Gedankensplitter (1073)

Liberal heißt, nicht vom Sein auszugehen, sondern von der Funktion. Nicht von der Gestalt, und die Welt als Gestaltgefüge zu sehen, sondern als technische Maschine, die entsprechend funktioniert und beherrschbar ist. Man sieht dann die Welt völlig anders, sie zerfällt einem regelrecht. Denn ganz und heil bleibt sie nur, wenn man - wie im Traum - in einem Gestaltgefüge lebt, und bei allem, was man tut, diesen Ort (also: diese Gestalt) zu sehen, und nur sie. Daß es nur darum geht, daß alles seinen Ort hat, seine Ordnung, und daß somit von dort her alles ausgeht, was zu tun ist: Vom Sein, das das Handeln bestimmt.

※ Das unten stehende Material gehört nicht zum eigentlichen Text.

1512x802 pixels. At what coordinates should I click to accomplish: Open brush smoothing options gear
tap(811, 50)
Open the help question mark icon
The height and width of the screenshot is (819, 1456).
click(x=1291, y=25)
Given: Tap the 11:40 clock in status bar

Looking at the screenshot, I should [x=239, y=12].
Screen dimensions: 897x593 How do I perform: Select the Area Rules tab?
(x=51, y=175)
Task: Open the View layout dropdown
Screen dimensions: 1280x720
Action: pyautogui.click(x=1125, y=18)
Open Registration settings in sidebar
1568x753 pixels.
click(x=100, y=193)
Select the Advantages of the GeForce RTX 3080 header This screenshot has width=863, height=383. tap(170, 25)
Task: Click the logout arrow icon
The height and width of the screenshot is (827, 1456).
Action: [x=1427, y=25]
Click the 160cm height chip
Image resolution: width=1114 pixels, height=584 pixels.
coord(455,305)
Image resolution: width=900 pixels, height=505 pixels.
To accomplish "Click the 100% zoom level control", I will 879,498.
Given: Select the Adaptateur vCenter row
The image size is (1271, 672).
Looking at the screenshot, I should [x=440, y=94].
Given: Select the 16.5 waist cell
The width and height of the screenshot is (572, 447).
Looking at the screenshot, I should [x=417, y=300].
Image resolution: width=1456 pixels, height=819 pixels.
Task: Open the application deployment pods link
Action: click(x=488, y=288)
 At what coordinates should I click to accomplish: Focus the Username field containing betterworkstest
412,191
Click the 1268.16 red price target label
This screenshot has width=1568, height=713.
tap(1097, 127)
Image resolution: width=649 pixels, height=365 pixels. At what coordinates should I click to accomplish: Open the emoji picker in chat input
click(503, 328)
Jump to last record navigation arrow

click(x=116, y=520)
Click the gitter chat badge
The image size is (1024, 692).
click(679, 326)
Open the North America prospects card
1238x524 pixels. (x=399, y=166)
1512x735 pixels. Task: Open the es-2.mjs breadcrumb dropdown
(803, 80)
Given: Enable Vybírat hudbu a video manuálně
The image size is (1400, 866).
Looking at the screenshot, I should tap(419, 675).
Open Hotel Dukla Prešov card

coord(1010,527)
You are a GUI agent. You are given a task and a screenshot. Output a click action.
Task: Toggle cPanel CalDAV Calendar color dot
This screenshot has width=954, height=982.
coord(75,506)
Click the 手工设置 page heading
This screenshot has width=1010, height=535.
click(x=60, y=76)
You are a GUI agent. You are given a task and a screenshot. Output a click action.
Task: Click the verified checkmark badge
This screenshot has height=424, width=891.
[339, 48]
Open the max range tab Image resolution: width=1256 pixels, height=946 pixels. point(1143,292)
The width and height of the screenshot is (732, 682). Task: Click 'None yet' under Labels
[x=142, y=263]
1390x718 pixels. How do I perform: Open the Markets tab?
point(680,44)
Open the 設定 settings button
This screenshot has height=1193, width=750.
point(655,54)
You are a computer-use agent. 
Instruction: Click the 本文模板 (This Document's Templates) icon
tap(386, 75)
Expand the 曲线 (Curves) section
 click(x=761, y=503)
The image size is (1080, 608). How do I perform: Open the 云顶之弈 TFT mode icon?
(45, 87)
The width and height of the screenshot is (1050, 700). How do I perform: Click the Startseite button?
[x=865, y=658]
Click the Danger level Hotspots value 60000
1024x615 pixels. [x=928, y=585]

Er hat engstens mit der Aufklärung zu tun. Und ist auch in dieselbe Zeit zu verankern, das heißt, daß er uns seit zweihundert, zweihundertfünfzig Jahren programmatisch zu durchsäuern begonnen hat. Ausgegangen ist er vom 13. Jahrhundert, ich bin sicher, dort wurden die Weichen erstmals durch die Politik, durch gezielte Veränderungen der Kulturinstitutionen, so gestellt.

Die Welt ist dadurch zerfallen, weil die Dinge zerfallen sind. Weil das Gesamte weggenommen wurde, verdunstet ist. Ein Teufelskreis. Je mehr das Außen, das Gesamt verdunstet, desto mehr richtet man sich aufs Einzelne, um es noch zu befestigen.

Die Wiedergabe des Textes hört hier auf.